• _Passage_:

#####

On Tue, May 13, 2025 at 12:00 AM Christoph Hellwig <hch@lst.de> wrote:
>
> Add a separate flag to encode that the transfer is using the small
> page sized pool, and use a normal 0..n count for the number of
> descriptors.
>
> Contains improvements and suggestions from Kanchan Joshi
> <joshi.k@samsung.com> and Leon Romanovsky <leonro@nvidia.com>.
>
> Signed-off-by: Christoph Hellwig <hch@lst.de>
> ---
>  drivers/nvme/host/pci.c | 82 ++++++++++++++++++++---------------------
>  1 file changed, 39 insertions(+), 43 deletions(-)

#####

• _Items_:
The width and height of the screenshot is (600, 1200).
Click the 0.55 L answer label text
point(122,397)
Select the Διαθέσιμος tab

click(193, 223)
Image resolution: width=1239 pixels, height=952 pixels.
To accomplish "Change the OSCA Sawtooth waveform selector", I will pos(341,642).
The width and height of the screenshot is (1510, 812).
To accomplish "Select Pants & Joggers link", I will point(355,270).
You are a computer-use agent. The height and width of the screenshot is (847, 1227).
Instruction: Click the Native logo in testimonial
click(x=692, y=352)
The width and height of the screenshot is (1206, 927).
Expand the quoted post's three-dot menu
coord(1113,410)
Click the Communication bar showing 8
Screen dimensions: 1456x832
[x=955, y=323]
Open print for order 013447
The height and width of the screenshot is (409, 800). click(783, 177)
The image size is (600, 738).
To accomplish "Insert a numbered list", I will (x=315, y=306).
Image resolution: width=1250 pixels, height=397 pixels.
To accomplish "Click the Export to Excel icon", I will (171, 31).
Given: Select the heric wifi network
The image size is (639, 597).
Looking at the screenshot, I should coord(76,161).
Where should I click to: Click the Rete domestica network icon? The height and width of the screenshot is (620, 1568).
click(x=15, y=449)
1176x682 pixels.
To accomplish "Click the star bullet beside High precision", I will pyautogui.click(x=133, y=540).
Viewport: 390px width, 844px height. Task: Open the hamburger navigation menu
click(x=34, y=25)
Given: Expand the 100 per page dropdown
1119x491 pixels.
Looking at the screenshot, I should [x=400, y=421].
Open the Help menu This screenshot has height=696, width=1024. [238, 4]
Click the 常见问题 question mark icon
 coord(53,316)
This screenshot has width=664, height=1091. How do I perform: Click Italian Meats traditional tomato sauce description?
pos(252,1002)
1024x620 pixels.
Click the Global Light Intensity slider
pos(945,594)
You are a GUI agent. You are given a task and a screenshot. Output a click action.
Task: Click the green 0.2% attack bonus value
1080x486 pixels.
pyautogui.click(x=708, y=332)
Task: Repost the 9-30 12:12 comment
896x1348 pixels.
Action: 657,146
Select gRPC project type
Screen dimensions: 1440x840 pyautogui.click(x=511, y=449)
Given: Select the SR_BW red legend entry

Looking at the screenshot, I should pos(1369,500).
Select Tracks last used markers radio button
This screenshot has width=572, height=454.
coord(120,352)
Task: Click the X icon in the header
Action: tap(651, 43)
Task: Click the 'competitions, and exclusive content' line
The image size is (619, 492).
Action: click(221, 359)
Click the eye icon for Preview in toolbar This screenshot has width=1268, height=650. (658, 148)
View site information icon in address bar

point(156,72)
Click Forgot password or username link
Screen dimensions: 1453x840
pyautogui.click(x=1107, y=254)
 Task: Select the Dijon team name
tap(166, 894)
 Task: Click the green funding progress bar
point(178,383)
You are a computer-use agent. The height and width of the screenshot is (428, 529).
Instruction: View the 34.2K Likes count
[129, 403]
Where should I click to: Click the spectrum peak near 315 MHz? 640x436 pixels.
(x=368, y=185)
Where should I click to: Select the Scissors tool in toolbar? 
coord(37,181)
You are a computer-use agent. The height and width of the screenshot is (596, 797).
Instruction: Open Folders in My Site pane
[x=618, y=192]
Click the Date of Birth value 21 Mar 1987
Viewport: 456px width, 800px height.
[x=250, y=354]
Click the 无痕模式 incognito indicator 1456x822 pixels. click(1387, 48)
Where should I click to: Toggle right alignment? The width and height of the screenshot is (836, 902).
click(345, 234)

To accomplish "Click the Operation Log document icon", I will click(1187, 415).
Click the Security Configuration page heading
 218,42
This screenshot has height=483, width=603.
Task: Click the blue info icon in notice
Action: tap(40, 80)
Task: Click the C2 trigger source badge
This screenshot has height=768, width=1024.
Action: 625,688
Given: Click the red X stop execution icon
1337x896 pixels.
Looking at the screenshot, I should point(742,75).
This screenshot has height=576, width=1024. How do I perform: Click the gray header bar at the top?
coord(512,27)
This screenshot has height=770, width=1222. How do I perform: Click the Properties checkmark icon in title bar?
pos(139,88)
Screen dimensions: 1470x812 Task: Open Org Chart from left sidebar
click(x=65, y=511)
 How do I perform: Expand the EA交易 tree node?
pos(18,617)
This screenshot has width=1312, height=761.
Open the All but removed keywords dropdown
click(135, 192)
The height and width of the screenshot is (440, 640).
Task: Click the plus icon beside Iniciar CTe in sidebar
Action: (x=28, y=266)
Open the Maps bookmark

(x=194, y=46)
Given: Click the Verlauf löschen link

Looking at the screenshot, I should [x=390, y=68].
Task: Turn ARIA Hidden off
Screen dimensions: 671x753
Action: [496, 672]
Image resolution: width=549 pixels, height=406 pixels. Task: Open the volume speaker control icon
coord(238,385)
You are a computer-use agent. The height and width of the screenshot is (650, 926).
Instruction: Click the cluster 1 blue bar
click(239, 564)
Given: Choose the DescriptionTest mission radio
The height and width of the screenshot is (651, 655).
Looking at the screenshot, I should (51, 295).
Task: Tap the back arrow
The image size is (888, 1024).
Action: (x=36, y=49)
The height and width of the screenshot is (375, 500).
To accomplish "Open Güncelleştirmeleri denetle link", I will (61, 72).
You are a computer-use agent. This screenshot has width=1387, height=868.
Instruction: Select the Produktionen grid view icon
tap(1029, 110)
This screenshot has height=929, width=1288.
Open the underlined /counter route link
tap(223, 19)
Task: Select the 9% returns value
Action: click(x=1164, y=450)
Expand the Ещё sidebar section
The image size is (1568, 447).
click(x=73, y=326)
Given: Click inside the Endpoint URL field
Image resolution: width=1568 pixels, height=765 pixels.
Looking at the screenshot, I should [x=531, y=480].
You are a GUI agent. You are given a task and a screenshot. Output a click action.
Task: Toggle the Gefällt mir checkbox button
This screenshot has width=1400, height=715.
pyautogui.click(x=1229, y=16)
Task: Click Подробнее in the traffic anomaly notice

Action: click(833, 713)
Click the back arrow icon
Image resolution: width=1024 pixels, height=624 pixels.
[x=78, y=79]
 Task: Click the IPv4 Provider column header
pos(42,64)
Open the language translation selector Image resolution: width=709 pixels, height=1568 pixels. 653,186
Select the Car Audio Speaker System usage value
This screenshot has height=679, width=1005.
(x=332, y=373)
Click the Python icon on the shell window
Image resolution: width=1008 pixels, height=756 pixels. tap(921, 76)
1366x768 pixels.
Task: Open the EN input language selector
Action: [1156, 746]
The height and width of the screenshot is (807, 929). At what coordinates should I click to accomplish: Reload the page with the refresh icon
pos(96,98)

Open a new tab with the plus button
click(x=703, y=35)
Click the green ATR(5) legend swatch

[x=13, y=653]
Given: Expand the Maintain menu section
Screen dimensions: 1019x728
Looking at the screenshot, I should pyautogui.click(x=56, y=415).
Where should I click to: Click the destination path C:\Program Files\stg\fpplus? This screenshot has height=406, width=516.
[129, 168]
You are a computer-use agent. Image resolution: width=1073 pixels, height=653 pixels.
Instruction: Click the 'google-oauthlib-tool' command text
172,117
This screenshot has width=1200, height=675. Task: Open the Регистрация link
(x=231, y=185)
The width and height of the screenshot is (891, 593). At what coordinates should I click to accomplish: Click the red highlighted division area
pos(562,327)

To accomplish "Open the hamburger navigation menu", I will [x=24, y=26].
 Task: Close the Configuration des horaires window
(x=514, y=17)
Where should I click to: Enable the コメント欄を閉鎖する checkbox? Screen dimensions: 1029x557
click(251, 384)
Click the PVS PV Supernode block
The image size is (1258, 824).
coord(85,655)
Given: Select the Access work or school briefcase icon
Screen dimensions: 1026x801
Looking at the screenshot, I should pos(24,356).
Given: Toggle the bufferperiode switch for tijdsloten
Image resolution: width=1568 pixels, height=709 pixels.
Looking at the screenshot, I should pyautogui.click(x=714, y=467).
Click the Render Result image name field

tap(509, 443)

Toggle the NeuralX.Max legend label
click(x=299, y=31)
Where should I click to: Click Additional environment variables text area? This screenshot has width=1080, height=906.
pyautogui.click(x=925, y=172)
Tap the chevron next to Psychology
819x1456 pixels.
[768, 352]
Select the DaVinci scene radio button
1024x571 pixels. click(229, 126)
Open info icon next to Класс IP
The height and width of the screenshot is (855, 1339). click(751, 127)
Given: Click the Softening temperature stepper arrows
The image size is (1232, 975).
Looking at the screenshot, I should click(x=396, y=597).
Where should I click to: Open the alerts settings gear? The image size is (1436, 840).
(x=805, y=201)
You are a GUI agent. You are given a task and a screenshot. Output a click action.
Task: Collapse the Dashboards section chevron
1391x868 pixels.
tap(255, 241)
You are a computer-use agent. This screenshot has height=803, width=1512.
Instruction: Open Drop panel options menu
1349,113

#####

• _Exercise requirements_:
a - Answer these from the NVMe patch email:
(i) Which source file does the patch change?
(ii) How many insertions and deletions does it report?
(iii) Besides the sender, who is credited with improvements and suggestions?
b - Carry on the NVMe patch email from its final line.

• _Exercise results_:
a -
(i) drivers/nvme/host/pci.c
(ii) 39 insertions and 43 deletions
(iii) Kanchan Joshi and Leon Romanovsky

b -
>
> diff --git a/drivers/nvme/host/pci.c b/drivers/nvme/host/pci.c
> index 773a2e625657..16e2ce25da83 100644
> --- a/drivers/nvme/host/pci.c
> +++ b/drivers/nvme/host/pci.c
> @@ -229,6 +229,9 @@ struct nvme_queue {
>  enum nvme_iod_flags {
>         /* this command has been aborted by the timeout handler */
>         IOD_ABORTED             = 1U << 0,
> +
> +       /* uses the small descriptor pool */
> +       IOD_SMALL_DESCRIPTOR            = 1U << 1,
>  };
>
>  /*
> @@ -238,7 +241,7 @@ struct nvme_iod {
>         struct nvme_request req;
>         struct nvme_command cmd;
>         u8 flags;
> -       s8 nr_descriptors;
> +       u8 nr_descriptors;
>         unsigned int dma_len;   /* length of single DMA segment mapping */
>         dma_addr_t first_dma;
>         dma_addr_t meta_dma;
> @@ -589,13 +592,27 @@ static inline bool nvme_pci_use_sgls(struct nvme_dev *dev, struct request *req,
>         return true;
>  }
>
> -static void nvme_free_prps(struct nvme_queue *nvmeq, struct request *req)
> +static inline struct dma_pool *nvme_dma_pool(struct nvme_queue *nvmeq,
> +               struct nvme_iod *iod)
> +{
> +       if (iod->flags & IOD_SMALL_DESCRIPTOR)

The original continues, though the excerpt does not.